Nuclear Fusion Breakthrough: China Heats Hydrogen Plasma to 50 Million Degrees
SUSTAINING THE HEAT
Barely a week after Germany’s latest Stellerator reactor was able to sustain a cloud of hydrogen plasma for a quarter of a second at 80 million degrees Celsius, news from China indicated that Germany might now have new competition on the block.
Chinese physicists have announced that their own nuclear fusion reactor, called the Experimental Advanced Superconducting Tokamak (EAST), has produced and sustained hydrogen plasma at 49.999 million degrees Celsius for 102 seconds.
To put that into context, the team, which hails from China’s Institute of Physical Science, states that they were able to create hydrogen and heat it to conditions mimicking what we find at the center of stars. And they were able to sustain these conditions for over a minute.

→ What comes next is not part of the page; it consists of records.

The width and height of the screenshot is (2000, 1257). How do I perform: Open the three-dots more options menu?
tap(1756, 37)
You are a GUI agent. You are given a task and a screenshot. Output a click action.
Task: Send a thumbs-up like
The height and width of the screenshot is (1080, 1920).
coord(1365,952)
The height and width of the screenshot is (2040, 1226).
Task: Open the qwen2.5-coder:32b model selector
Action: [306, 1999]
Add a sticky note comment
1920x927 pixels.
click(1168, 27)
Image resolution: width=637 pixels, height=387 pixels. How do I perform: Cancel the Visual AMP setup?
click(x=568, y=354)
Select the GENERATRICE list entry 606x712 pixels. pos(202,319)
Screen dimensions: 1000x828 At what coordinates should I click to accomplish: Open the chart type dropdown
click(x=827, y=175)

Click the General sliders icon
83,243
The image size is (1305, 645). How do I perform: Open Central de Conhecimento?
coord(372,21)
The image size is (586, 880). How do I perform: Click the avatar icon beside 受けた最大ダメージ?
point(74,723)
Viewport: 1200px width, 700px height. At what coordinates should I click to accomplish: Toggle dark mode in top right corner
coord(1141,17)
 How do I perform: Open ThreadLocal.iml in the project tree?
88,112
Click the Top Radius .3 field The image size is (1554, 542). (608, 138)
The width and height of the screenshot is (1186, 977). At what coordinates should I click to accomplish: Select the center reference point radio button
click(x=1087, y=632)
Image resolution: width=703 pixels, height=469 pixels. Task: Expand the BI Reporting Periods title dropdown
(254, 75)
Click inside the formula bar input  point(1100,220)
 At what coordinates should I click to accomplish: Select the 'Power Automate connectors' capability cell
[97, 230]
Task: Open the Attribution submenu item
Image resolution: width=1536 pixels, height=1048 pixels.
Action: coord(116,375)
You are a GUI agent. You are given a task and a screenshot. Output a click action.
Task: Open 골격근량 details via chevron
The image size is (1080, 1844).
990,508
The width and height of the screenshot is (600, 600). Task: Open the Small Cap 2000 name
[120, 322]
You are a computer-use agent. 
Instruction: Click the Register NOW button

These milestones, that of Germany and China, represent a proof of concept for controlled nuclear fusion. Through these experiments, scientists could eventually come to manipulate the plasma away from the walls of the reactor and harness the energy and particles that it releases. If these records could be outclassed in the future, it would go a long way to achieving clean, limitless energy for our needs.
HOTTER THAN THE SUN
In contrast to nuclear fission, nuclear fusion is able to produce huge amounts of energy without any radioactive waste or the costs needed to manage nuclear byproducts.
What’s stopping nuclear fusion from replacing most of our nuclear power plants is the technical challenges to making it into a reality.
While nuclear fission requires heating for it to occur, the scale needed to achieve fusion is much larger, a few hundred degrees for fission compared to million of degrees for fusion.
The team behind Germany’s US$1 billion stellarator nuclear fusion machine believes that the ideal temperature is 100 million degrees Celsius and China’s team was aiming for the same benchmark. Instead, they had to settle for almost 50 million degrees.
Their ultimate goal is to achieve 100 million degrees Celsius and maintain for around 1,000 seconds.
The German team says that it could potentially maintain its plasma at 80 million degrees for as long as 30 minutes.
Notably, the result from China is based on a press release with no publication in any journal so far. To that end, details still need to be confirmed. However, if the claims do hold up, the competition between the two teams may lead to a breakthrough that would allow for development of practical nuclear fusion, even if it remains decades away…after all, that’s just the blink of an eye in the grand scheme of things.